後向きコホート研究(Kasenda, 2014年) *1

研究の概要

 2000-2003年の間に、スイス、ドイツ、カナダの6つの倫理委員会においてプロトコールが承認された臨床研究(ランダム化比較試験)について、中断に至った研究にはどのような因子があったのか、を検討した予後に関する後向きコホート研究。

 

主な結果

 追跡期間中央値 11.6年(8.8-12.6年)
 1017 対象となった研究
 253/1017 中断となった研究
  (24.9% [95% CI, 22.3%-27.6%])
 96/253 倫理員会に中断の報告あり
  (37.9% [95% CI, 32.0%-44.3%])

 中断となった理由で最も多いのは、リクルート失敗(101/1017, 9.9% [95% CI, 8.2%-12.0%])であった。中断となった研究では、目標サンプルサイズの40.9%(中央値)しか集まっていなかった。目標サンプルサイズの80%以上リクルートできたのは3研究のみであった。

 多変量解析では、研究が中断しにくい因子には以下のものがあげられた。

  • 企業のスポンサーがついている(8.4% vs 26.5%、調整オッズ比 0.25 [95% CI, 0.15-0.43])
  • 各群100人以上の目標サンプルサイズ(−0.7%、調整オッズ比 0.96 [95% CI, 0.92-1.00])

 

リクルート失敗が最大の原因

 研究が中断された原因は、対象者のリクルート失敗だったことがわかりました。プロトコール通りにはなかなか集まらないもののようです。

 目標の8割以上集まった研究は、1017研究のうち、なんと、たったの3研究。現実は厳しいですね。

 結局、企業のスポンサーがついたり、規模の大きい研究というものが成功しやすい、ということになりそうです。

 

消えていった研究の数々 

 こうして、スポンサーがつかなかったような弱小研究が消えています。その反面、売上につながるような新薬の研究は、次々に出版されていきます。

提供データ

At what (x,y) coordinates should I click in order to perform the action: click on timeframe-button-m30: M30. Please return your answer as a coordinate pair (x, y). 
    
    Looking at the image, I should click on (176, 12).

作業指示
1. 臨床研究の中断についての課題文のうち、「後向きコホート研究(Kasenda, 2014年) *1」から「追跡期間中央値 11.6年(8.8-12.6年)」までを、両端の語句も含めて一字も変えずに書き出せ。
2. 臨床研究の中断についての課題文によると、研究が中断となった理由で最も多かったものは何か。

各課題の解答
1.
後向きコホート研究(Kasenda, 2014年) *1

研究の概要

 2000-2003年の間に、スイス、ドイツ、カナダの6つの倫理委員会においてプロトコールが承認された臨床研究(ランダム化比較試験)について、中断に至った研究にはどのような因子があったのか、を検討した予後に関する後向きコホート研究。

 

主な結果

 追跡期間中央値 11.6年(8.8-12.6年)

2. 対象者のリクルート失敗である。